▶ _Task_
Rewrite the listing below as a numbered list, beginning at the line that has "The width and" and continuing through the end of the listing, with blank lines left out. Omit the pictures from your answer.

▶ _Data in this exercise_
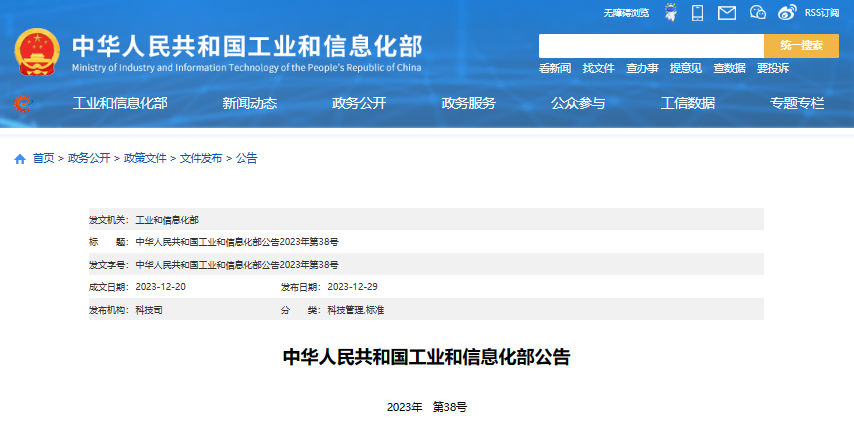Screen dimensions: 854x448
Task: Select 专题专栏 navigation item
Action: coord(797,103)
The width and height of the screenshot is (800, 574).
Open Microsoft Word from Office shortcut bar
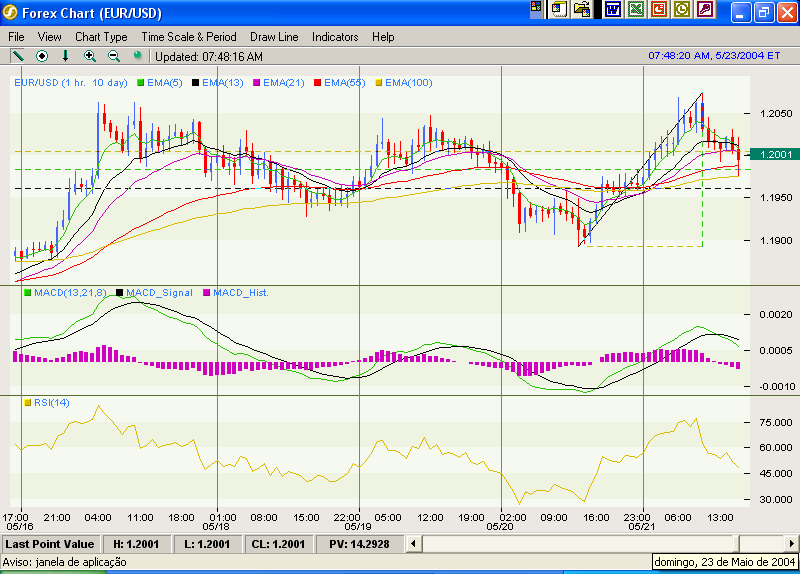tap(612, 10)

▶ _Response_
1. The width and height of the screenshot is (800, 574).
2. Open Microsoft Word from Office shortcut bar
3. tap(612, 10)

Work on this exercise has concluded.